**What the task requires:**
Find every line below where the string "Giornate" shows up, and copy those lines.

**Provided entries:**
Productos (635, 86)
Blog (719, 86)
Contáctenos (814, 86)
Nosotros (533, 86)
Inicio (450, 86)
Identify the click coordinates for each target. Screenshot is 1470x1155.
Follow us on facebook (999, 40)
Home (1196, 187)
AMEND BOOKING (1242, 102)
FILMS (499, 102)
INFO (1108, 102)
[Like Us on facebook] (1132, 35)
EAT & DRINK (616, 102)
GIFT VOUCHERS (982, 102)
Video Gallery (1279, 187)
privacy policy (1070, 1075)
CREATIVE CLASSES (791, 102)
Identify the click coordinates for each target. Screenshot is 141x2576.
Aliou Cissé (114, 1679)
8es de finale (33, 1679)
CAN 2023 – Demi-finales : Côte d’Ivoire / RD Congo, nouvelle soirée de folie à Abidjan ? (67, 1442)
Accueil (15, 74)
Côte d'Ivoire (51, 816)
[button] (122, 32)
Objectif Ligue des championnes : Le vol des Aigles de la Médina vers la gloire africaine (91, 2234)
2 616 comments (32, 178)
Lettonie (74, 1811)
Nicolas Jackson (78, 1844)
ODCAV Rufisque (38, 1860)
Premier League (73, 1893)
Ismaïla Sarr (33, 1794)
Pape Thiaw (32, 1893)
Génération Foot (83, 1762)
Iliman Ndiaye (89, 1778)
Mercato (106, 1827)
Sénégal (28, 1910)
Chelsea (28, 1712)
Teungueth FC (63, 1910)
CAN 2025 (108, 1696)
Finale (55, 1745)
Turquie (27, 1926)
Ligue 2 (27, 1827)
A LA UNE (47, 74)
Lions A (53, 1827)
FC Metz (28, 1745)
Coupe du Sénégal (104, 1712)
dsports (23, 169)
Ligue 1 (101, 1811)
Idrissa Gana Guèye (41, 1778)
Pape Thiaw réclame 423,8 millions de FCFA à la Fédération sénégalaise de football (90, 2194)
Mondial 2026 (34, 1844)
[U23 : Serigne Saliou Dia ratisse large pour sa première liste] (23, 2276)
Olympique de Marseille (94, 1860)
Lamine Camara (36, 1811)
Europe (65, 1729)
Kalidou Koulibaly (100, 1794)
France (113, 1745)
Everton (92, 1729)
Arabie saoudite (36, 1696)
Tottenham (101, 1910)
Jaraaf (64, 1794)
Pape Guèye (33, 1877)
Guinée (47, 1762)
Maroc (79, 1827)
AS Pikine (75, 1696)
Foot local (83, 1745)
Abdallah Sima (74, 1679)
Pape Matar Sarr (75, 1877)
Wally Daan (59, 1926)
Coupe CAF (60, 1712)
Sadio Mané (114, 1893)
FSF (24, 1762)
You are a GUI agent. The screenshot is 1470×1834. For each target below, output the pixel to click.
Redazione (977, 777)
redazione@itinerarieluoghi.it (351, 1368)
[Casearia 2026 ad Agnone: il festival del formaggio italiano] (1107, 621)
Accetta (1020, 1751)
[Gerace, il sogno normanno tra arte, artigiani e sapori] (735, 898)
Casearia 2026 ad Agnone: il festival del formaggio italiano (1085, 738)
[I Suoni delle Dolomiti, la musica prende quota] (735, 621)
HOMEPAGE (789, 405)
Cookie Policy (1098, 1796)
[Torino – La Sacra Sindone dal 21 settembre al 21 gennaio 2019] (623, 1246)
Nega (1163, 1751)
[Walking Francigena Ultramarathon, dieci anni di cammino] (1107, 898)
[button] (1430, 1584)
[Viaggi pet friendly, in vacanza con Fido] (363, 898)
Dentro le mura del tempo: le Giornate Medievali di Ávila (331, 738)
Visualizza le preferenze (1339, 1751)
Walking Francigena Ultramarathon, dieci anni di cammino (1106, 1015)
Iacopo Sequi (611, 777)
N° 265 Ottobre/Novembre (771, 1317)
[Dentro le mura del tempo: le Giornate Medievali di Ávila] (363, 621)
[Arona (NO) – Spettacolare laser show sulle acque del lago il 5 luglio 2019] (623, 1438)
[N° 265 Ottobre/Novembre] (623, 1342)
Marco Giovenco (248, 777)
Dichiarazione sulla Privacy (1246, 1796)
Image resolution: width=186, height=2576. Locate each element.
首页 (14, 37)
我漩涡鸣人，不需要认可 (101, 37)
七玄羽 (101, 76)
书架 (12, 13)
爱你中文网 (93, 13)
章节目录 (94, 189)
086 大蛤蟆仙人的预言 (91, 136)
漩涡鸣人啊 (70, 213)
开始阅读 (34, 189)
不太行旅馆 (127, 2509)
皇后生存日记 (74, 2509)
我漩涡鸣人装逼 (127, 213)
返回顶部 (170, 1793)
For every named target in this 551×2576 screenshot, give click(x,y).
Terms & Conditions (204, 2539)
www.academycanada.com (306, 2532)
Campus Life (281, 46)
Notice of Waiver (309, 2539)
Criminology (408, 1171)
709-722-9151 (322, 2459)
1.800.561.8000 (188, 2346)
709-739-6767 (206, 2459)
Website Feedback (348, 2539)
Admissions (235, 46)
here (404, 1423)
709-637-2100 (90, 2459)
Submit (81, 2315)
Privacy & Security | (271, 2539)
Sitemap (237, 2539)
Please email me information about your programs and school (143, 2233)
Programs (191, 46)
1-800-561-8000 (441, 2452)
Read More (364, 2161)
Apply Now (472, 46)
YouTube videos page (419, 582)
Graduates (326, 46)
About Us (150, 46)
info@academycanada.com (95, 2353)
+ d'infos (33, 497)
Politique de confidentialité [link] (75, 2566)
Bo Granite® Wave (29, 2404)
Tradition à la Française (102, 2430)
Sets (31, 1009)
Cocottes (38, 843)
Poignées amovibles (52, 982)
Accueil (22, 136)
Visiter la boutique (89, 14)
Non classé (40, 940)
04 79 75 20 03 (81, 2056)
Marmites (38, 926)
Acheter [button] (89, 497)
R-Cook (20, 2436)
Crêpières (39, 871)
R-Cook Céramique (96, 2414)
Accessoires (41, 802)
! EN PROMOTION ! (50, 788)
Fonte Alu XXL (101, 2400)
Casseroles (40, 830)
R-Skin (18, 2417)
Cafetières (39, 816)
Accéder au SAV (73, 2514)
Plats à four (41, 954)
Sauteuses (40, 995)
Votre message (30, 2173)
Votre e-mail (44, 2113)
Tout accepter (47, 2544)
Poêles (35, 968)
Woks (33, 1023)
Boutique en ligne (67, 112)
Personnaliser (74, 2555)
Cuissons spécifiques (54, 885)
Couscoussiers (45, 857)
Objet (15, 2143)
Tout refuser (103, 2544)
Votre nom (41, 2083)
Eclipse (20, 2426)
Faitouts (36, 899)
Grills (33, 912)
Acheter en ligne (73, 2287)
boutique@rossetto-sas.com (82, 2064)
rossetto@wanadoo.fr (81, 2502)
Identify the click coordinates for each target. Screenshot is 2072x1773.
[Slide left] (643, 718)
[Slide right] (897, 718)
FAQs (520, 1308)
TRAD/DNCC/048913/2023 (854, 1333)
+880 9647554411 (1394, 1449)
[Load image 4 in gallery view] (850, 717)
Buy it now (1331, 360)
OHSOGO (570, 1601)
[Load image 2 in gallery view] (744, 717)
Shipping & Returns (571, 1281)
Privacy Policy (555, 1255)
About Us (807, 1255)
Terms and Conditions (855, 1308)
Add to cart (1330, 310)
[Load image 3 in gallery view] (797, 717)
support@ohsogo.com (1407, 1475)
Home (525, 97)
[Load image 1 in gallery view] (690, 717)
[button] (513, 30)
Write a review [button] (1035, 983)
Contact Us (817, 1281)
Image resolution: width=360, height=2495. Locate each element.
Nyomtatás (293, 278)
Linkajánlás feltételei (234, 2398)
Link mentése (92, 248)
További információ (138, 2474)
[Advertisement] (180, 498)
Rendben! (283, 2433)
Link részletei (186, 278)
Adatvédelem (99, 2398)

**Exercise answer:**
Dentro le mura del tempo: le Giornate Medievali di Ávila (331, 738)
[Dentro le mura del tempo: le Giornate Medievali di Ávila] (363, 621)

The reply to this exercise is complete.